I have a perverse hobby that starts with each new television season and goes through the each round of promotional talk show appearances. I wait with bated breath for the actors and actresses to appear on the first episode of each season, not to see how the latest cliffhanger has been resolved, but rather to see whether they’ve shown up with a brand new face or at least heavily altered features.

Years back when I was a celebrity makeup artist, I’d regularly sign NDAs promising never to reveal the surgical secrets of my clients – and I never did. But what was weirdest to me was the fact that they’d lie to my face about what they’d done with their own. Some would wince as I gently tried to cover up angry red facelift or acid peel scars and damage and then act oblivious when I questioned the freshness of the wounds. It was mind-blowing at times to have to pretend not to see the poufed up parts and sucked out parts and scars and redness and other remnants of extreme cosmetic surgery.

When I look in the mirror lately, I’m aware of my laugh lines. And I probably spend far too much time mulling over the cutesy names that cosmetic companies have given to offending wrinkles (Marionette lines) or wobbly bits (I happen to really like muffin tops.) But I don’t think that I’d ever put my face under a scalpel to quell my own societally enforced fear of aging.

During the summer, I visited a schmancy dermatologist while researching a story. As we talked about her business, she cooed over my near perfect skin (thanks, Mom!) and then told me that with just a little, teeny drop of Botox I’d look perfect. And while I’ve always balked at cosmetic procedures, I’ll admit to having been tempted. Because while I’m regularly mistaken for being a decade younger than I actually am, I worry that I’m bit too flattered to hear it. And because I am a woman of decades, I have lived and laughed and I no longer look dewy and like the ingénue that I once was. And while I chuckled at the Amy Schumer “Last Fuckable Day” skit, I do sometimes wonder.

I often think about the somewhat stale Japanese expression “Christmas Cake,” referring to women over 25 who remain unmarried. Is there really an expiration date on beauty? And I also think of Kim Novak, who was so cruelly mocked at the Academy Awards last year for caving into the cruel Hollywood ideal of beauty and giving in by having a bit too much work done. And I think about Renee Zellweger who gained weight to portray Bridget Jones and seems to have rendered her own face unrecognizable. And I think of 30-something Anne Hathaway worrying that she’s too old for the movies. And I cringe when I see magazine headlines that scream about so-called “revenge bodies” and actresses looking amazing only months after giving birth.

Hollywood and our deeply skewed beauty ideal have robbed us of our stages of life. Pregnant women are no longer permitted to revel in their newly motherly curves. Actresses who should be considered lush and ripe in their 40s are considered over the hill and paired with actors decades older than them in romantic roles; or worse, like Laura Dern, at 47 they’re hired to play the mother of actresses only nine years younger than they are.

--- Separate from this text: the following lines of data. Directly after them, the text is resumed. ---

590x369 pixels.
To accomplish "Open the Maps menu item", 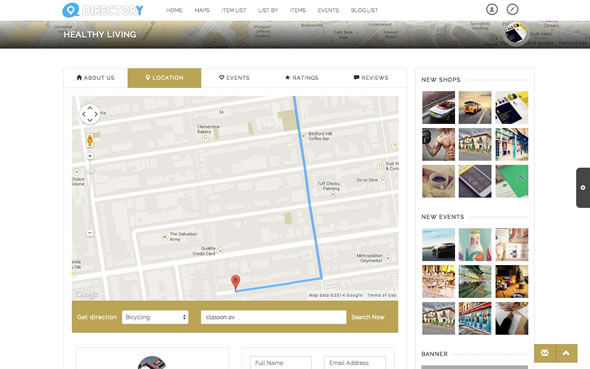I will point(202,10).
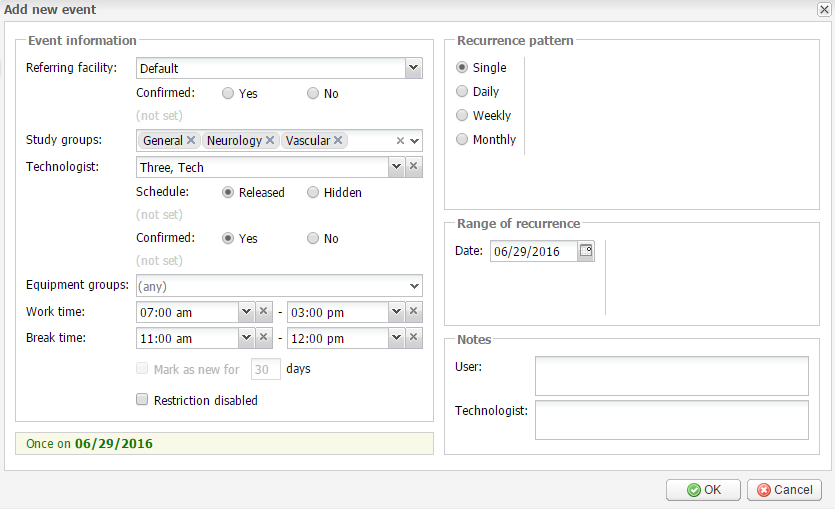
Task: Expand the Referring facility dropdown
Action: coord(413,68)
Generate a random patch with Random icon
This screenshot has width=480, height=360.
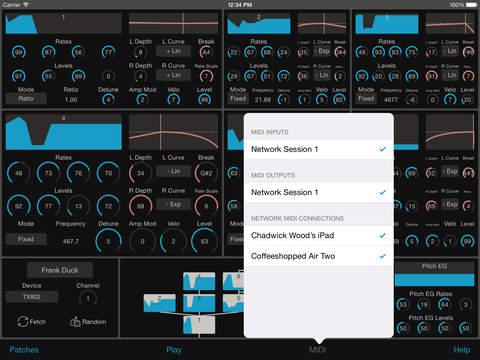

With cosmetic procedures so incredibly accessible and the globalized ideal of beauty so limiting, it can be hard to hope that someday soon we’ll see women of every age reveling in their natural beauty. And until that point, I won’t be able to resist commenting on the unnatural beauty that graces most magazine covers.

1 Comment

  1. I get what you’re saying, Rachel, and appreciate your message. And yet…I feel that Hollywood and celebrity places an incredibly perverse and unrealistic ideal of aging and beauty. But that doesn’t have to be the standard that the average woman strives for. I, for one, gladly utilize some aesthetic treatments that are available – but I do it with the aim of enhancing beauty – not in the interest of changing it, or making me look unlike myself…but instead, a better version of myself. I don’t go to extremes. I don’t do it for anyone’s approval. I do it for me. Somehow I think the women of Hollywood have a much more desperate and deliberate message.